**Data**.
* * *
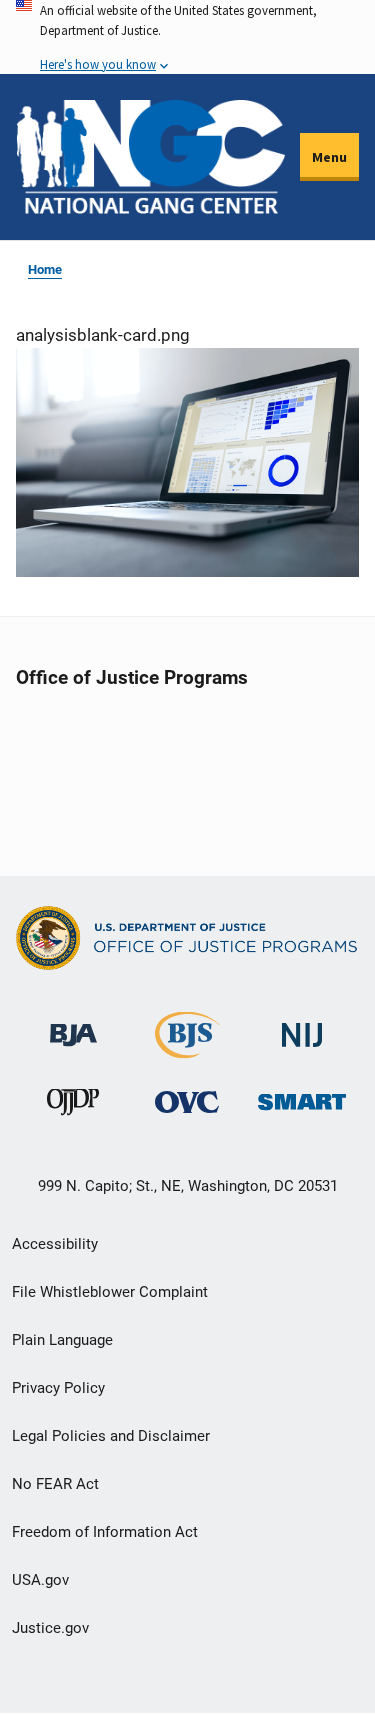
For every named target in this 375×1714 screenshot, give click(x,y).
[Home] (150, 157)
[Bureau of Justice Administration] (73, 1025)
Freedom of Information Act (105, 1532)
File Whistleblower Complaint (110, 1292)
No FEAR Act (55, 1484)
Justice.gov (50, 1628)
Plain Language (62, 1340)
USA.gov (40, 1580)
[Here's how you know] (187, 37)
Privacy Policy (58, 1388)
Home (45, 269)
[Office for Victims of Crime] (187, 1102)
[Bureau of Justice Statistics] (187, 1049)
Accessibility (55, 1244)
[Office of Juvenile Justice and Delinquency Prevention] (73, 1107)
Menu (329, 157)
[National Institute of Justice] (302, 1026)
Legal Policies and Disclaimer (111, 1436)
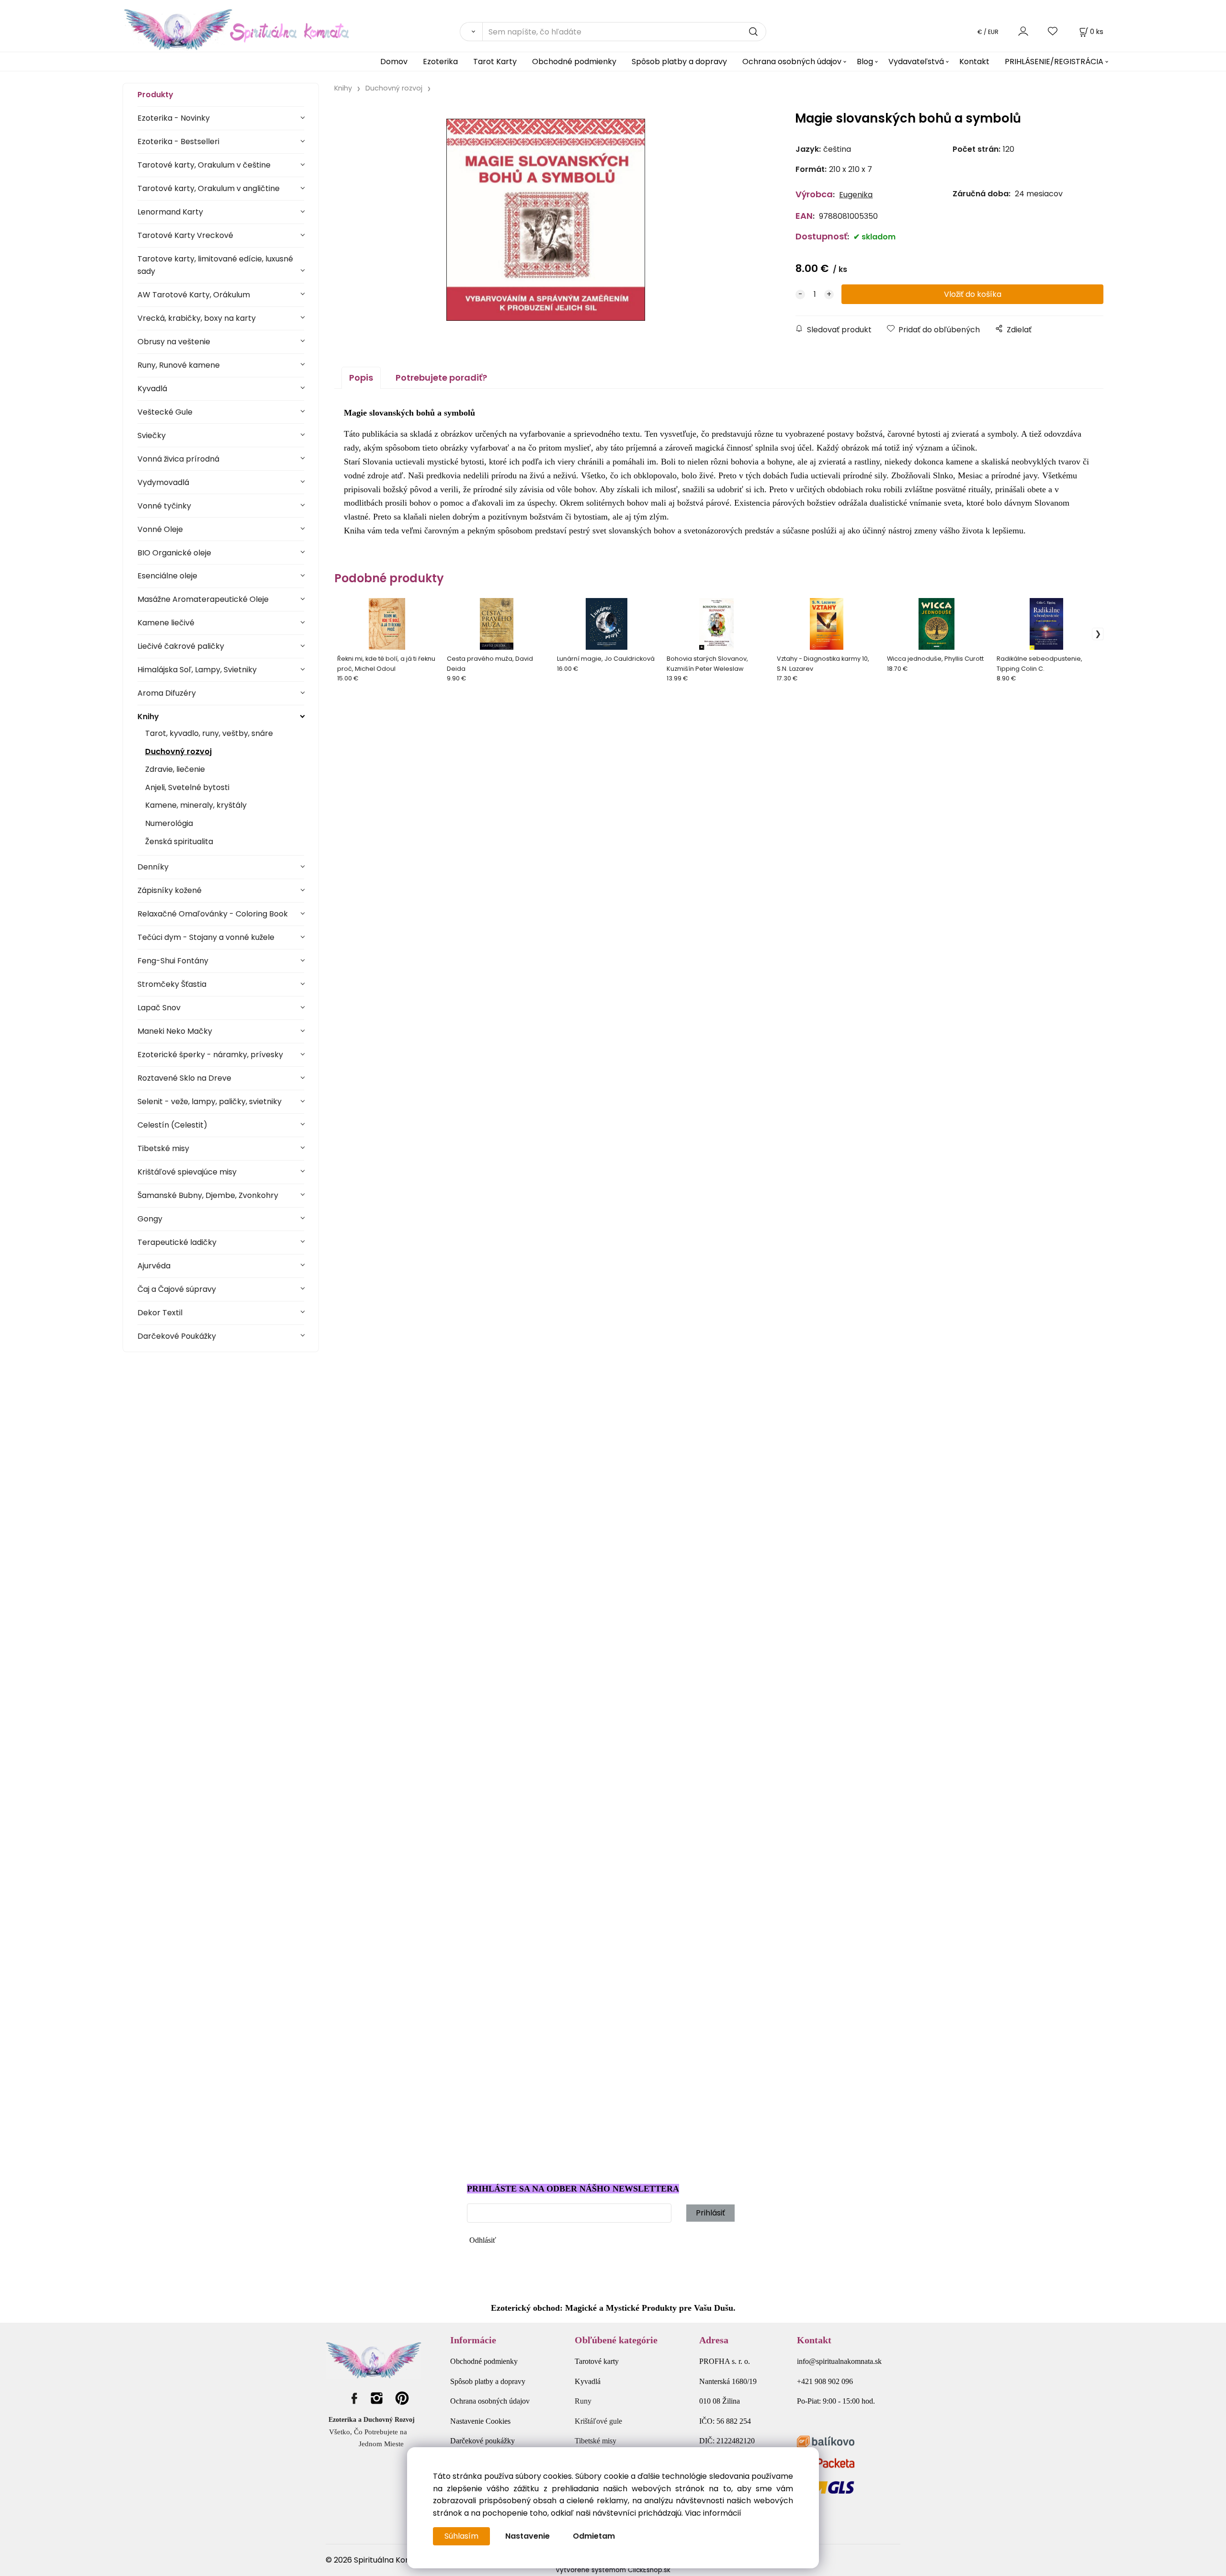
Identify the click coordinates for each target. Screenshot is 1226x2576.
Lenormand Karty (170, 211)
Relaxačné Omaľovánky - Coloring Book (212, 913)
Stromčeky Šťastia (171, 984)
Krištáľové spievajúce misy (187, 1171)
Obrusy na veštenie (173, 341)
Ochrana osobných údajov (791, 61)
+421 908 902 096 (825, 2381)
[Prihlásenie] (1023, 31)
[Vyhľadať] (471, 31)
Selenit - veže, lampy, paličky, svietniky (209, 1101)
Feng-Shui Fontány (172, 960)
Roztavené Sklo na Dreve (184, 1078)
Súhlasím (461, 2536)
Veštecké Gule (165, 412)
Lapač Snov (159, 1007)
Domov (394, 61)
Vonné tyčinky (164, 505)
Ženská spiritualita (179, 841)
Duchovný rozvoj (178, 751)
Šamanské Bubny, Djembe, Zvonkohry (207, 1195)
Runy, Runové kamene (178, 365)
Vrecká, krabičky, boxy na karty (196, 318)
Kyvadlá (152, 388)
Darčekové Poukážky (176, 1336)
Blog (865, 61)
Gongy (149, 1218)
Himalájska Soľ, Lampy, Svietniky (197, 669)
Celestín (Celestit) (172, 1124)
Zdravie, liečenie (175, 769)
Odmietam (594, 2536)
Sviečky (151, 435)
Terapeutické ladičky (176, 1242)
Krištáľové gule (598, 2421)
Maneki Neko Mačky (174, 1031)
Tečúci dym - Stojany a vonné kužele (205, 937)
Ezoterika (440, 61)
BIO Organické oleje (174, 552)
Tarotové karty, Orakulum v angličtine (208, 188)
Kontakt (974, 61)
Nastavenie (527, 2536)
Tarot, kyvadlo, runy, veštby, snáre (209, 733)
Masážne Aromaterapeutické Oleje (203, 599)
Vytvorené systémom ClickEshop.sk (613, 2570)
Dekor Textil (159, 1312)
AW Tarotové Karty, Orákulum (193, 294)
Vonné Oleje (160, 529)
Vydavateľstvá (916, 61)
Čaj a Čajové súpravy (176, 1289)
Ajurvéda (153, 1265)
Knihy (148, 716)
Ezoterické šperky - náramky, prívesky (210, 1054)
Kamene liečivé (165, 622)
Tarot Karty (495, 61)
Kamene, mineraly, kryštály (196, 805)
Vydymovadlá (163, 482)
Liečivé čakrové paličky (180, 646)
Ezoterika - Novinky (173, 118)
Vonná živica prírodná (178, 458)
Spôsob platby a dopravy (679, 61)
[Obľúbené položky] (1053, 31)
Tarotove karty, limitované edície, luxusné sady (215, 265)
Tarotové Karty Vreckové (185, 235)
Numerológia (169, 823)
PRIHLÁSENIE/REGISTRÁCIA (1054, 61)
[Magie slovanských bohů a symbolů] (545, 219)
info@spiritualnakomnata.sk (839, 2361)
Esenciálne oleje (167, 575)
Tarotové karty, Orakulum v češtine (204, 164)
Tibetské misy (163, 1148)
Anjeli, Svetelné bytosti (187, 787)
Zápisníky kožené (169, 890)
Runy (583, 2401)
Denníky (153, 866)
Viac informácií (713, 2513)
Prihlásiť (710, 2212)
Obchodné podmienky (574, 61)
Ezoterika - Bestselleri (178, 141)
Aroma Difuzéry (166, 693)
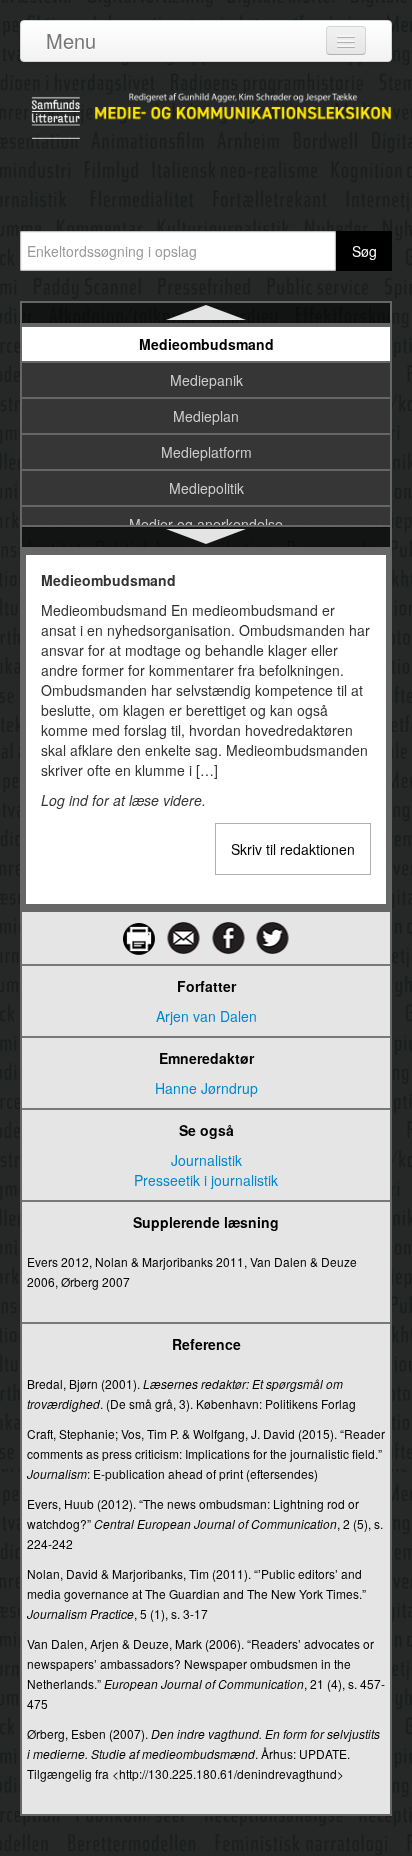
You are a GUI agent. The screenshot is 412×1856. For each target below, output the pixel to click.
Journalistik (206, 1160)
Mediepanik (206, 380)
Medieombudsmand (206, 344)
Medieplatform (206, 452)
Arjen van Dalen (206, 1016)
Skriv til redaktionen (293, 849)
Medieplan (206, 416)
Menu (71, 40)
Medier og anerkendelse (206, 524)
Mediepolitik (206, 488)
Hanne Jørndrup (206, 1088)
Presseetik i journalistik (206, 1180)
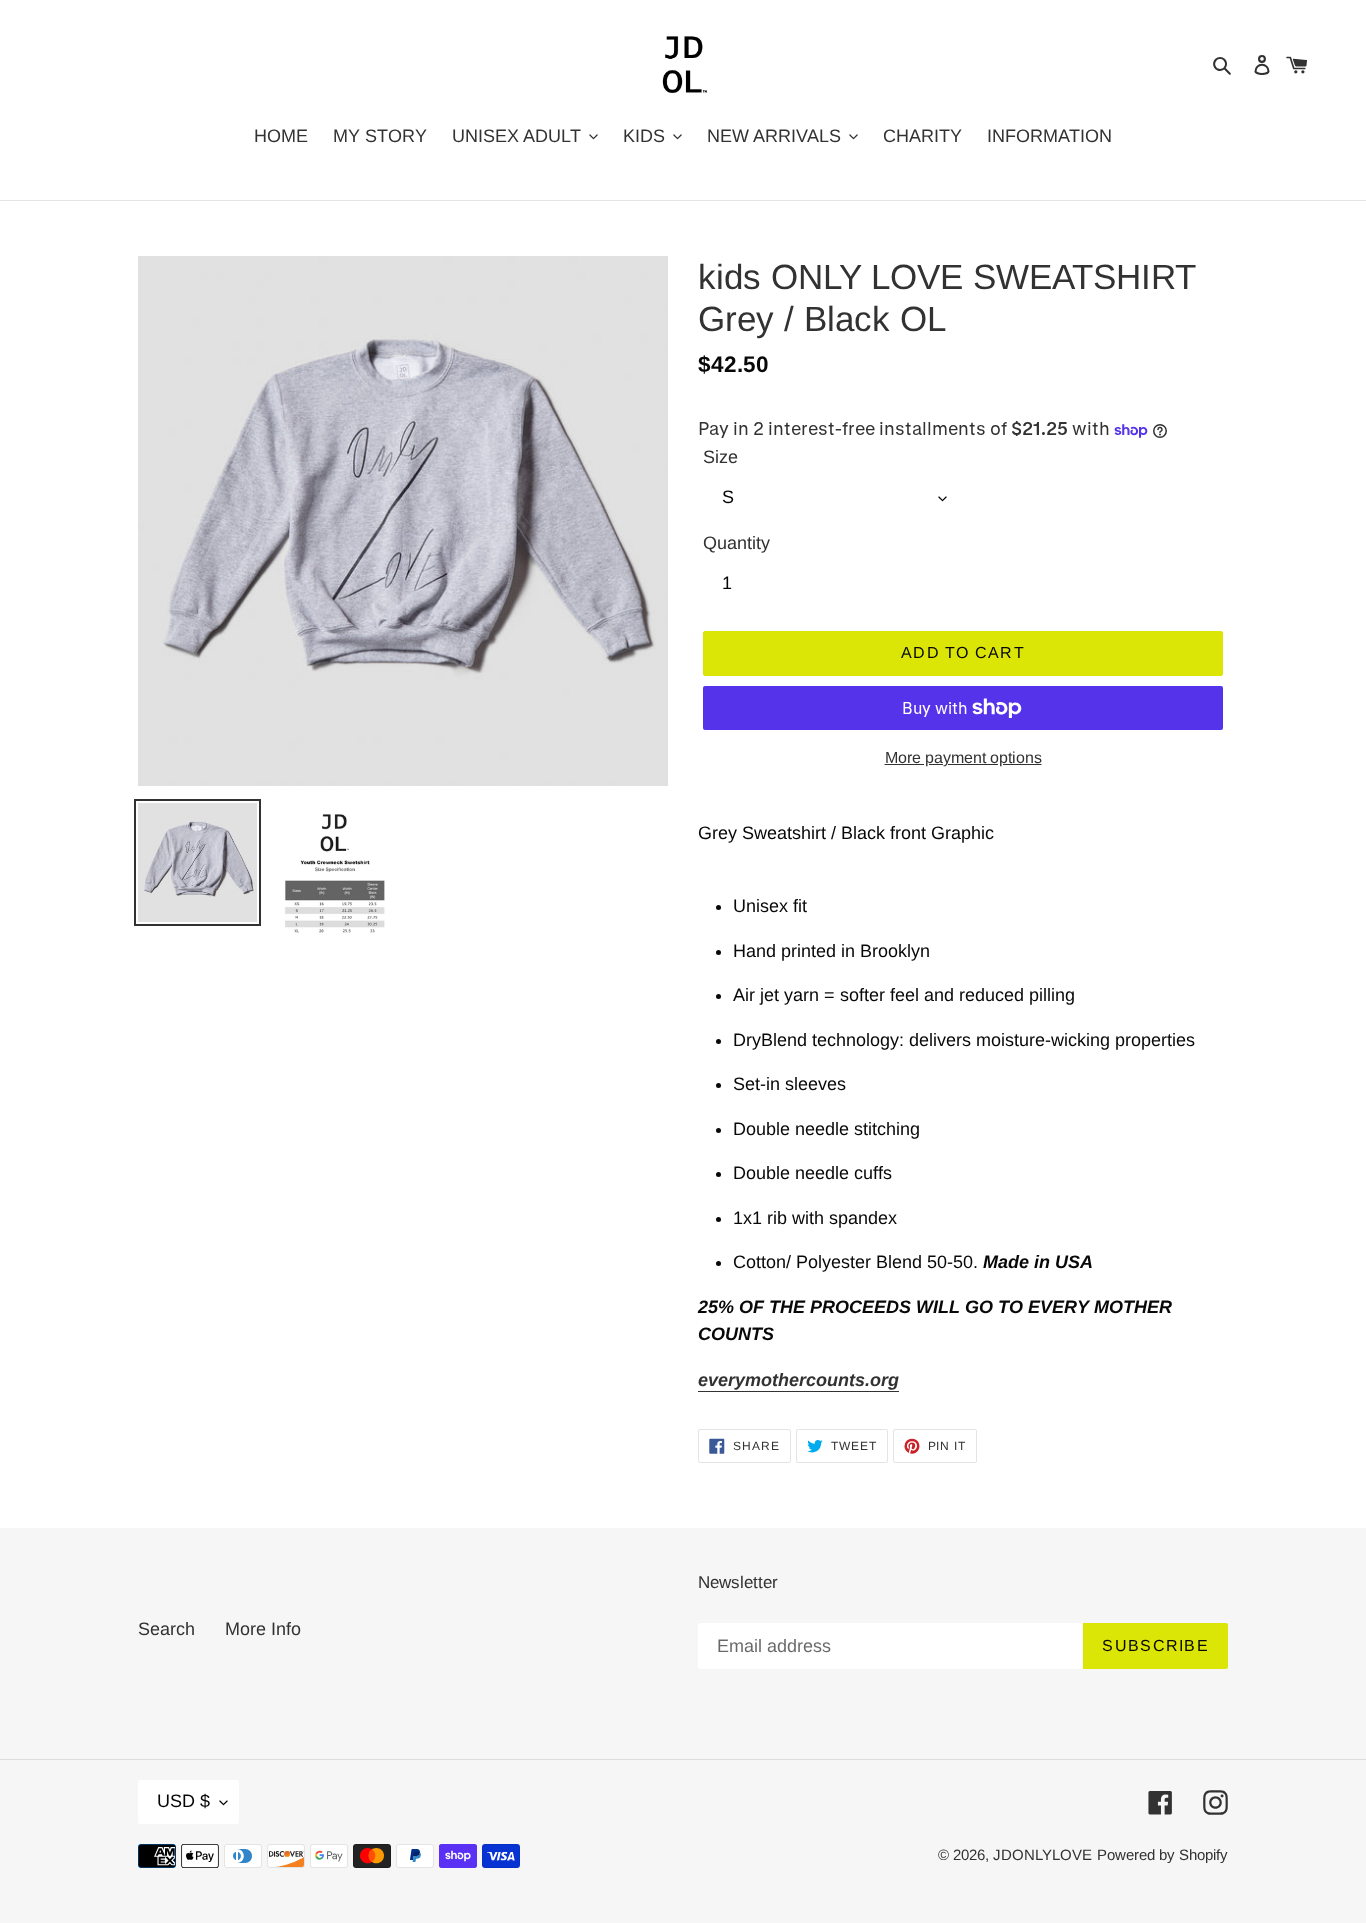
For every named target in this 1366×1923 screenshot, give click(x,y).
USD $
* * *
Restate word for word the lines in the material above from the one with "Tarotové karty, Orakulum v angličtine" to the one with "Numerológia (169, 823)"; both of those lines count, and nothing else does.

Tarotové karty, Orakulum v angličtine (208, 188)
Kontakt (974, 61)
Nastavenie (527, 2536)
Tarot, kyvadlo, runy, veštby, snáre (209, 733)
Masážne Aromaterapeutické Oleje (203, 599)
Vytvorené systémom ClickEshop.sk (613, 2570)
Dekor Textil (159, 1312)
AW Tarotové Karty, Orákulum (193, 294)
Vonné Oleje (160, 529)
Vydavateľstvá (916, 61)
Čaj a Čajové súpravy (176, 1289)
Ajurvéda (153, 1265)
Knihy (148, 716)
Ezoterické šperky - náramky, prívesky (210, 1054)
Kamene liečivé (165, 622)
Tarot Karty (495, 61)
Kamene, mineraly, kryštály (196, 805)
Vydymovadlá (163, 482)
Liečivé čakrové paličky (180, 646)
Ezoterika - Novinky (173, 118)
Vonná živica prírodná (178, 458)
Spôsob platby a dopravy (679, 61)
[Obľúbené položky] (1053, 31)
Tarotove karty, limitované edície, luxusné sady (215, 265)
Tarotové Karty Vreckové (185, 235)
Numerológia (169, 823)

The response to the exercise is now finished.